The end of 2017 brought the announced retirement of Carmen Fariña as New York City School Chancellor. Regarding her replacement, Mayor Bill de Blasio, according to Chalkbeat, “emphasized that he is not looking for someone to shake things up but rather wants  someone who will follow through on the course that he and Fariña set out.”

Remember those issues which enraged parents in 2017, and the failing initiatives that the administration is expanding? Look forward to more of that in 2018.

Last March, I wrote about why you do not want me on your Community Education Council. I’m not arrogant enough to believe I know what’s best for every child in the NYC school system.  On the other hand, I am more than arrogant enough to offer my suggestions to the next NYC Schools Chancellor about changes I would make if I were in his/her shoes. So, here they are!

RAISE SCHOOL STANDARDS

According to NYC-favorite NPR, studies assert that over 50 percent of children in a given classroom are performing above grade level. Additionally, there are not enough high schools to accommodate all the students who would benefit from an accelerated education, while a Bronx district is experiencing success teaching all children as if they were “gifted.”

Clearly, the NYC public school education bar is set way too low. Students in other countries are starting algebra in 4th grade while, in NYC, even the “gifted” ones have to wait for middle school. Kids in some NYC private schools are composing multi-page research papers while even parents of children who won the lottery for placement in accelerated citywide public schools are coming to me for help transferring, lamenting that their kids aren’t being taught to actually write.

It would not cost the Department of Education (DOE) a single penny more to raise standards across the board. They wouldn’t even need to develop a new curriculum. Just move the one they already have several grades down. Sure, Common Core has their opinion about what American kids should be doing academically at what age. But we’re New Yorkers. We pride ourselves on doing better. We can catch up with the rest of the world.

GET RID OF GIFTED & TALENTED PROGRAMS

Carmen Farina and I agree that NYC should get rid of G&T programs. One essential difference: She wants to do it because she believes children learn better in mixed-ability classrooms.  I want to get rid of age-based grades altogether, G&T and General Ed, and let students progress at their own pace. Not only would this solve the problem of a lack of G&T seats for all kids who qualify, it would also allow parents to hold back children whom they don’t think are ready for formal education, and accelerate those who are. It would return educational choice to parents — not bureaucrats.

And, let’s not forget what’s truly important. This shift  would not cost the DOE an extra penny.

CHANGE HOW TEACHERS GET HIRED

This past July, a pair of contrasting teacher staffing issues erupted in the same week.
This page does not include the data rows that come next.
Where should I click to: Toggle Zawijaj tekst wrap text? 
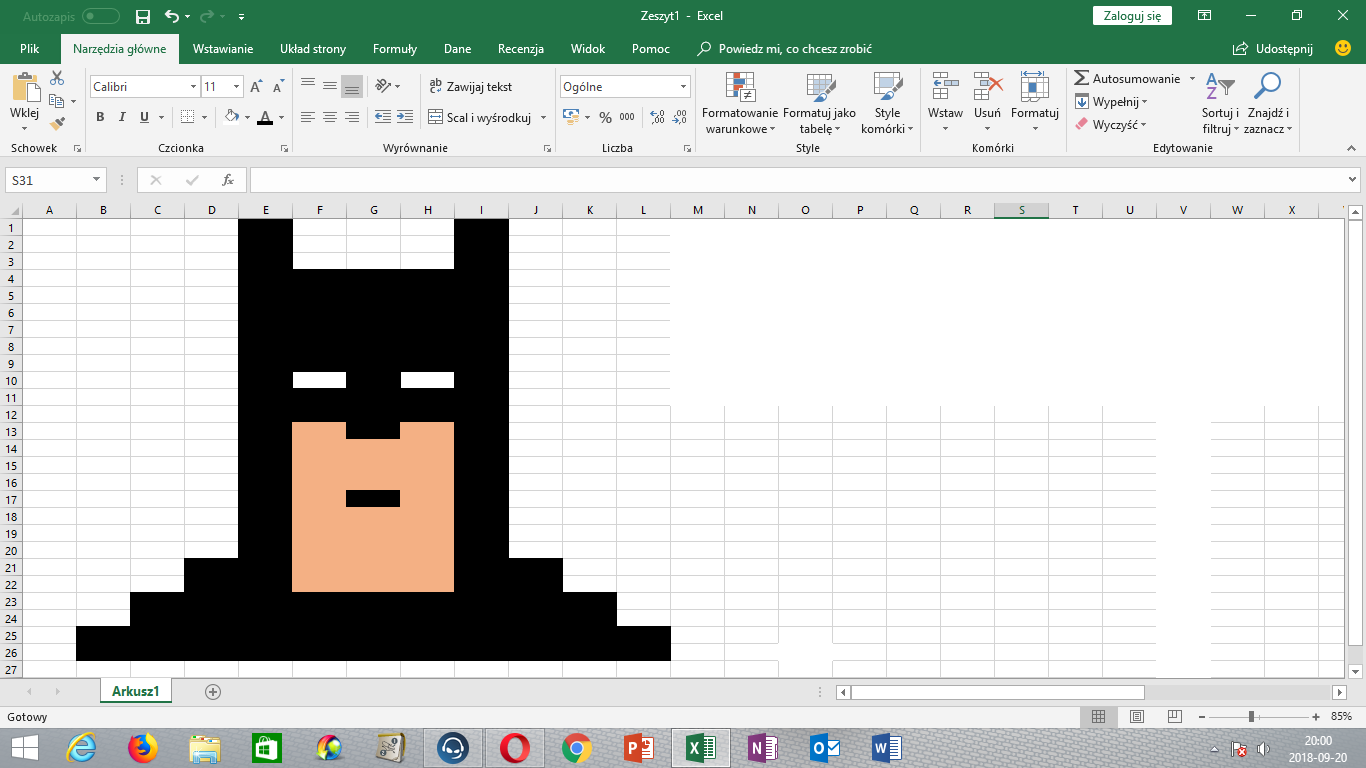pos(470,87)
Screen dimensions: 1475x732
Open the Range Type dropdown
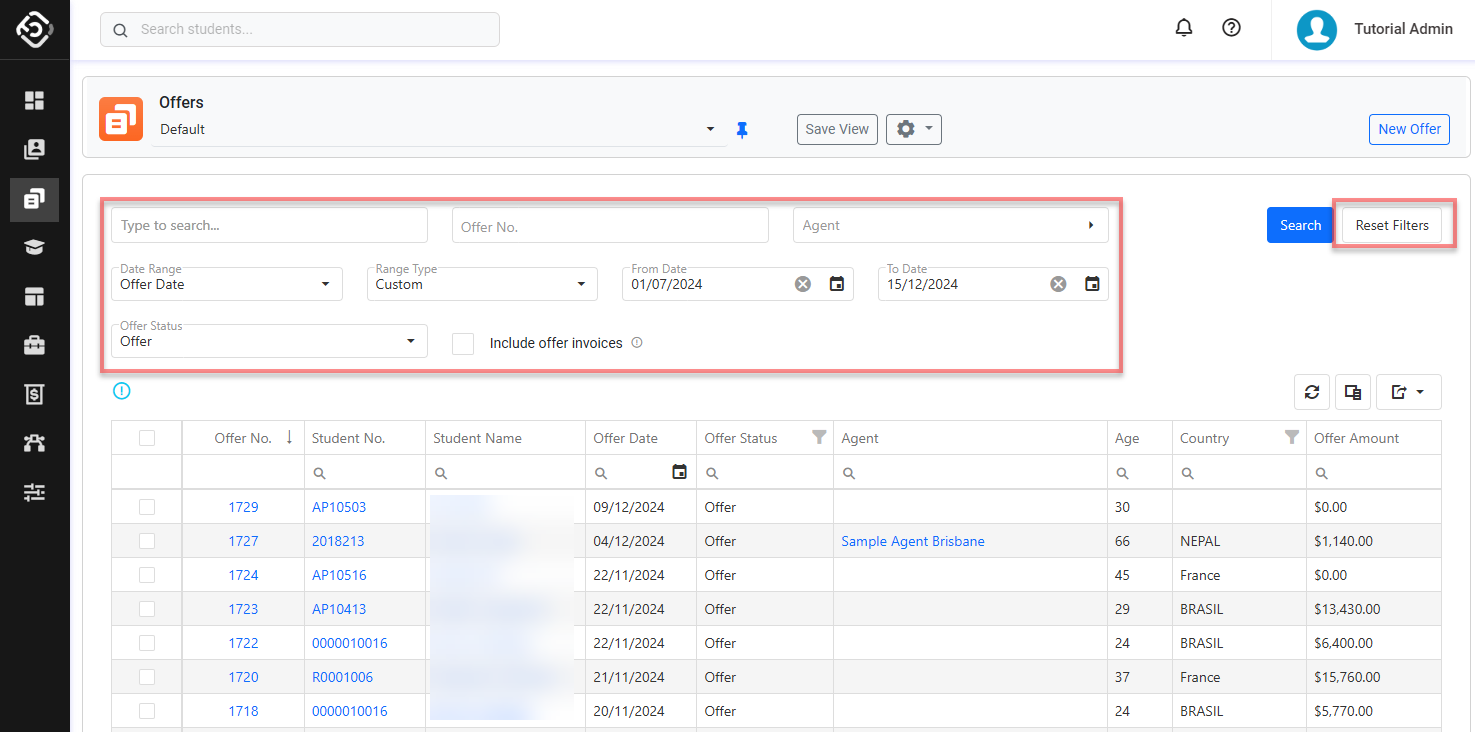482,284
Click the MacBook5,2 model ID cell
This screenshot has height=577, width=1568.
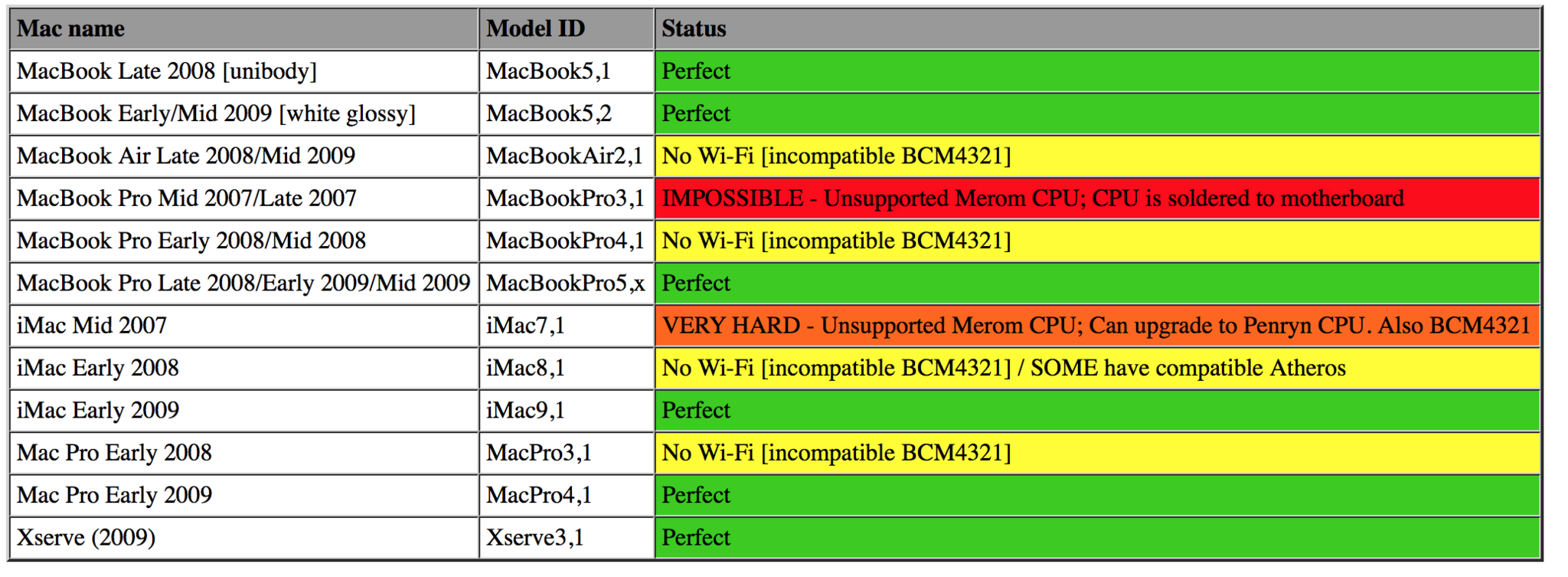click(x=567, y=114)
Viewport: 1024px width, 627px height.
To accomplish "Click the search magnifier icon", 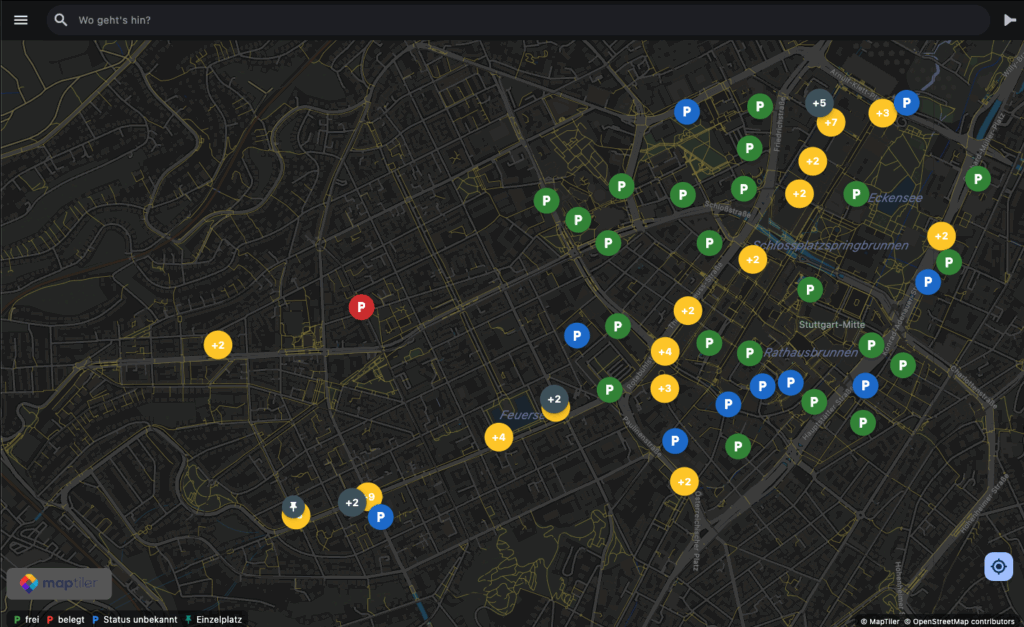I will point(61,20).
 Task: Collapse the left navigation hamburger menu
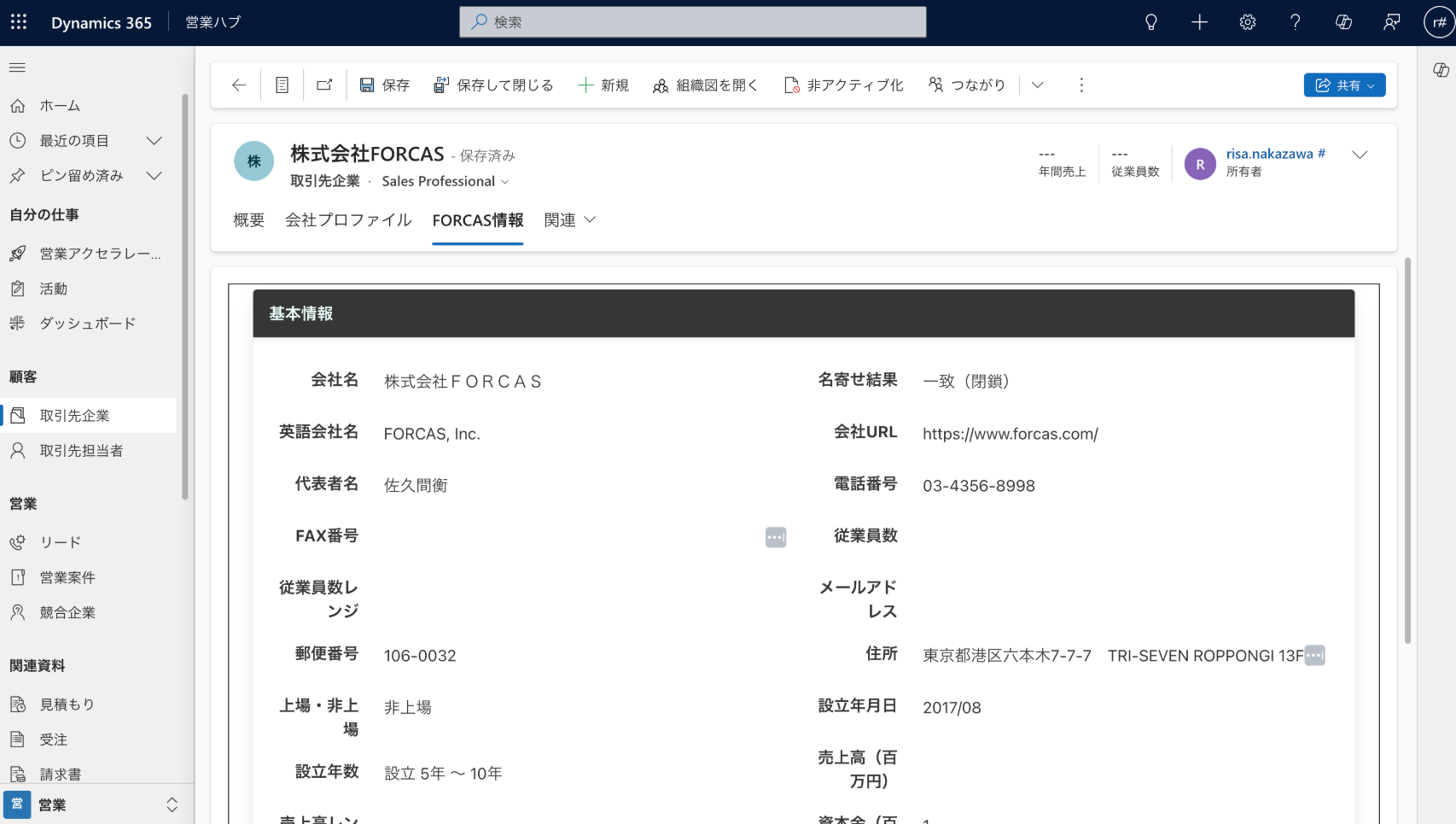[17, 67]
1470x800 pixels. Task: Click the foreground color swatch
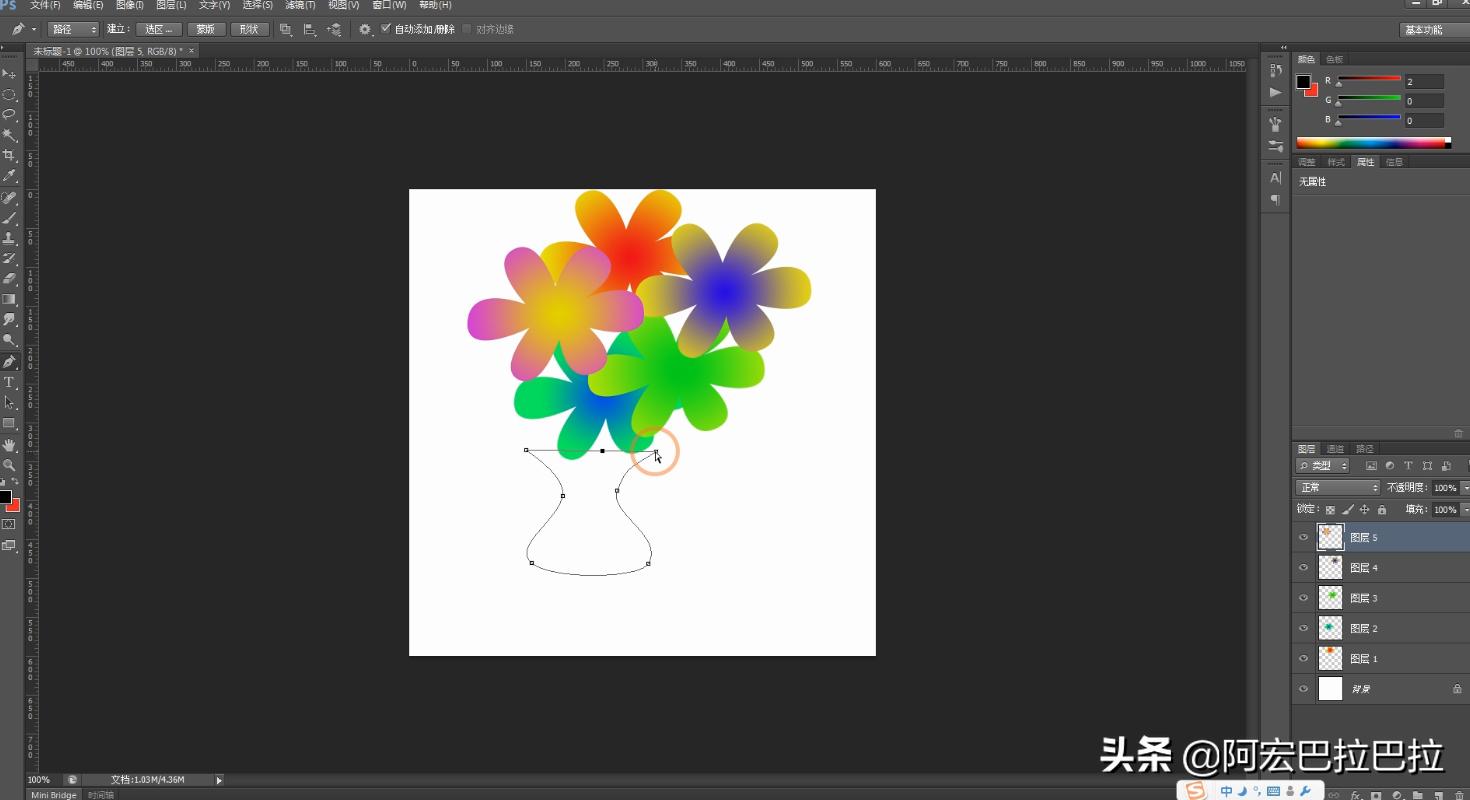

First, charter schools requested that they be allowed to design their own teacher training programs and certify their own teachers. Second, the DOE announced they would be compelling principals to hire teachers from the Absent Teacher Reserve pool, i.e. teachers who lost their jobs, failed to find new ones – but were still being paid to do nothing.

I’ll be honest. The idea of an Absent Teacher Reserve pool boggles my mind. The argument is the teachers might have come from schools that closed, so losing their jobs wasn’t their fault and why should they be punished by a withdrawal of salary?

In my previous life, I worked in television. If the show I worked on got cancelled, I lost my job. It wasn’t directly my fault; other people contributed. But no one suggested I should keep getting paid. I can think of no other profession that comes with such a fail-safe.

Since, in this case, the pool does cost the city millions of dollars that are not going towards educating students, I’d pull the plug, ASAP. Yes, teacher tenure laws, be damned.

Certification is a different issue. In March of 2017, the NY Board of Regents voted to make their teacher certification exam easier, arguing “we already know that our licensure candidates have a Bachelor’s degree which… means that they already have basic literacy and communication skills.”

Couldn’t that be applied to all teacher candidates with a Bachelor’s degree?

Study after study has shown that many elementary school teachers have a fear of math they pass on to their students, and some are so averse they don’t know how to properly multiply and divide.

Under such desperate circumstances, why not allow teachers without state certification, but with STEM (Science, Technology, Engineering, and Math) degrees into the classroom?

Oh, and just to see what would happen, make them accountable for their students’ results. STEM folks tend to feel comfortable with being assessed via quantifiable metrics. Plus, if they are let go for poor performance, they don’t expect to keep getting paid.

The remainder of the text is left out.